## WHAT TO DO
Copy all lines below that use the word "computer".
====== INPUT
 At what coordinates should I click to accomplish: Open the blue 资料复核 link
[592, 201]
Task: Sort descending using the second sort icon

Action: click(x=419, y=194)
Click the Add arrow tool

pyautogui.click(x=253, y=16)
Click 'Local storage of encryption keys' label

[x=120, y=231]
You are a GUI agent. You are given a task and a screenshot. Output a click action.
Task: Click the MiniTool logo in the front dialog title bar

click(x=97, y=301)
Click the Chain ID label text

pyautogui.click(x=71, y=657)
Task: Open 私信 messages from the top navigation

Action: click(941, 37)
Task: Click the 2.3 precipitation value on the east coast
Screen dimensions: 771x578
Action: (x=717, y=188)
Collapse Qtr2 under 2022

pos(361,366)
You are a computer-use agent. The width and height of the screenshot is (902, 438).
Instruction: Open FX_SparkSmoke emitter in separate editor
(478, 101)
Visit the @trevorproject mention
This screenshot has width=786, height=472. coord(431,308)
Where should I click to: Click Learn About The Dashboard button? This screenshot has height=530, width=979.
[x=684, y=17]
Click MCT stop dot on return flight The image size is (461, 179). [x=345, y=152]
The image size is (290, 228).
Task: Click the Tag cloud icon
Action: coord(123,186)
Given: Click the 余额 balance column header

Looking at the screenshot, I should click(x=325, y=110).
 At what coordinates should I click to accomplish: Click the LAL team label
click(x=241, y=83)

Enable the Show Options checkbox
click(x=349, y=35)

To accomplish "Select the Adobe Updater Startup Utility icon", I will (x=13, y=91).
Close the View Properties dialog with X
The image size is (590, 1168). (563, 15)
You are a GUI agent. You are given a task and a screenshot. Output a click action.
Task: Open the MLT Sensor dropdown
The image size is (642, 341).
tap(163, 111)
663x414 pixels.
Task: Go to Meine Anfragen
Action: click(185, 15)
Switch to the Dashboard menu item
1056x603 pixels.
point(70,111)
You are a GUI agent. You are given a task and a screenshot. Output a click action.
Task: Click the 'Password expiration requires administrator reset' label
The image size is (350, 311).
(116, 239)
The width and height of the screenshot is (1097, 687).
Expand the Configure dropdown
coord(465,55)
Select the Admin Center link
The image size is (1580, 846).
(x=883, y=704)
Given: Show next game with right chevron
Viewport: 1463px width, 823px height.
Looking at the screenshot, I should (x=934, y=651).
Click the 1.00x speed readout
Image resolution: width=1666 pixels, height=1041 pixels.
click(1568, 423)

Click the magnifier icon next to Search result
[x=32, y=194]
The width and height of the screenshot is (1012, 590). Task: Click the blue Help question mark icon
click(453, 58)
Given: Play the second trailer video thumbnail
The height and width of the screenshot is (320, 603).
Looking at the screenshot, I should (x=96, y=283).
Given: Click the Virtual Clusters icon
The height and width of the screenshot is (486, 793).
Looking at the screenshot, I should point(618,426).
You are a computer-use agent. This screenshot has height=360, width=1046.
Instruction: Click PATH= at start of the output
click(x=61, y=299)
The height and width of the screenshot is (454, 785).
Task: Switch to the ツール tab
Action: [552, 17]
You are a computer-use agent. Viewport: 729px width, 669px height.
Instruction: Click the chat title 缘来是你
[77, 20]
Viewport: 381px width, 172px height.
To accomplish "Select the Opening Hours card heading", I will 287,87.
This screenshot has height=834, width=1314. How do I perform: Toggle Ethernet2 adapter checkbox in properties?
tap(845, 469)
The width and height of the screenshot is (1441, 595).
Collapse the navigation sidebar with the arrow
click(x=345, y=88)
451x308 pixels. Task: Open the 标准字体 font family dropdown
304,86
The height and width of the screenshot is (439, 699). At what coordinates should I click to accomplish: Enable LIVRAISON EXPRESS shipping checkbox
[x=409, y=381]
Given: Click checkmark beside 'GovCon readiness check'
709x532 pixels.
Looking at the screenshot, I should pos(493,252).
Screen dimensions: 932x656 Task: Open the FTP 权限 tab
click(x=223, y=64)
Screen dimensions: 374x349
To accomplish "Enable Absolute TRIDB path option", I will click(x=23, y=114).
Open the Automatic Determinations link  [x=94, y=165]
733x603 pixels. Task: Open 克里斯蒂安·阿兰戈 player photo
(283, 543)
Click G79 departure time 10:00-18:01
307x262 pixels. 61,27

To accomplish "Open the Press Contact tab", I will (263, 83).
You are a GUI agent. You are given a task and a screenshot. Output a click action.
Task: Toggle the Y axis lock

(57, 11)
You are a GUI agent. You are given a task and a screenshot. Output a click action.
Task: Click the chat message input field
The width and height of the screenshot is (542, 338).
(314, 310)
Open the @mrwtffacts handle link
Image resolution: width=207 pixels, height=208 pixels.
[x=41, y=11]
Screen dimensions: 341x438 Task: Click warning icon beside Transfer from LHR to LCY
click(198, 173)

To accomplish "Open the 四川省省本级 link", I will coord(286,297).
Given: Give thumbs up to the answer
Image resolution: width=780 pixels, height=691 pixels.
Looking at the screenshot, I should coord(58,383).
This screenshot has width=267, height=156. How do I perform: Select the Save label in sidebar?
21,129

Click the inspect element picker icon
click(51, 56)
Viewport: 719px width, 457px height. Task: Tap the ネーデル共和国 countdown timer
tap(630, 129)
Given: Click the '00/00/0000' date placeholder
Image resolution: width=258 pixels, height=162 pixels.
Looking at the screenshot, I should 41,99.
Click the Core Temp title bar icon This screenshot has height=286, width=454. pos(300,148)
============
## REPLY
You are a computer-use agent. The width and height of the screenshot is (902, 438).
You are a computer-use agent. This screenshot has height=360, width=1046.
You are a computer-use agent. Viewport: 729px width, 669px height.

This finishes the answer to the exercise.